Po nadrobieniu braków w edukacji, Karol został skierowany do szkolenia polskich komunistów, gdzie nauczał podstaw wojskowości m.in. Władysława Gomułkę.
Świerczewski zapisał się w pamięci jako „Generał Walter”. Pseudonim ten otrzymał, kiedy został oddelegowany do walki w hiszpańskiej wojnie domowej. W przerwach w walkach z siłami Franco, pijany Świerczewski z lubością mordował swoich żołnierzy i jeńców.
W czasie pobytu w Hiszpanii nawiązała się przyjaźń między Walterem a Ernestem Hemingwayem. Hemingway postanowił nawet uwiecznić Świerczewskiego w swojej powieści „Komu bije dzwon”. Wzorowana na nim jest postać generała Golza.
Po ataku Niemiec na ZSRR generał stał się kłopotliwy dla dowódców (o podwładnych nie wspominając). Jego charakter się nie zmienił, a alkoholizm pogłębił. Generał nie był w stanie podejmować racjonalnych decyzji, był jednak pupilkiem Stalina. Doprowadziło to do brawurowego odwrotu Świerczewskiego w bitwie pod Moskwą. Z dziesięciu tysięcy ludzi, którymi dowodził, przeżyło pięciu. Dopiero po tym wydarzeniu marszałkowi Żukowowi udało się odsunąć Waltera od dowodzenia oddziałami na froncie.

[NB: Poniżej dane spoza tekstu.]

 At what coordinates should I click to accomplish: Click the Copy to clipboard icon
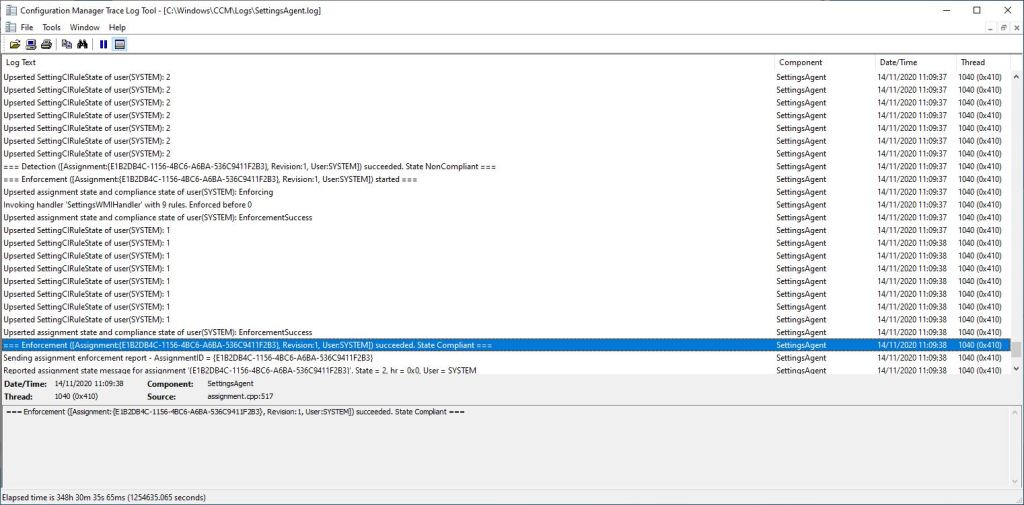(x=67, y=44)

O miernym, ale wiernym generale przypomniano sobie w 1943 roku, przy organizacji Polskich Sił Zbrojnych w ZSRR. W 1944 roku został mianowany zastępcą dowódcy 1 Armii Polskiej w ZSRR. Znamienne jest to, że nawet generał Berling, który sam szczególnie nie szanował życia swoich żołnierzy, w końcu odsunął go od dowodzenia w związku z wysokimi stratami.

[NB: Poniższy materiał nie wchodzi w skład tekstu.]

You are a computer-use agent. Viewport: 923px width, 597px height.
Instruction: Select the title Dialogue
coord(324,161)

Walter został skierowany do tworzenia 2 Armii Polskiej w ZSRR, gdzie nie zawiódł pokładanych w nim nadziei. Sądy wojskowe 2 Armii skazywały na śmierć żołnierzy AK, a generał skazywał swoich żołnierzy, podejmując tragiczne w skutkach decyzje.
W końcu zachowanie Świerczewskiego doprowadziło i do jego śmierci. 28 marca 1947 roku generał przeprowadził inspekcję wojsk stacjonujących w Baligrodzie. Potem, mimo odradzania mu tego pomysłu, uparł się na odwiedziny u żołnierzy stacjonujących w Cisnej, lecz nigdy tam nie dojechał. Jego oddział wpadł w zasadzkę UPA pod wsią Jabłonki. W wyniku walki zginęło trzech żołnierzy WP, w tym generał Świerczewski. Dokładne okoliczności jego śmierci do dziś budzą kontrowersje. Zeznania świadków odnośnie zajścia różnią się. Powstała nawet teoria, wg której generał miał zostać poświęcony przez swoich przełożonych, a jego śmierć miała być pretekstem do rozpoczęcia akcji Wisła. Świadczyć o tym mają m.in. wyjątkowo niskie straty w grupie inspekcyjnej i ślady na mundurze generała, wśród których miała być rana zadana ostrym narzędziem.
Nawet mocno naciągając fakty, generała Świerczewskiego trudno nazwać choćby postacią kontrowersyjną. Był nieudolnym, zarozumiałym alkoholikiem, przez którego zginęło tysiące ludzi.
Jednak lata PRL-owskiej propagandy spowodowały, że do dziś znajdują się sympatycy Waltera. Jednym ze znanych fanów generała jest Marek Siwiec, który protestował przeciwko usuwaniu jego pomników.
Dobra, dobra. Chwila. Chcesz sobie skomentować lub ocenić komentujących?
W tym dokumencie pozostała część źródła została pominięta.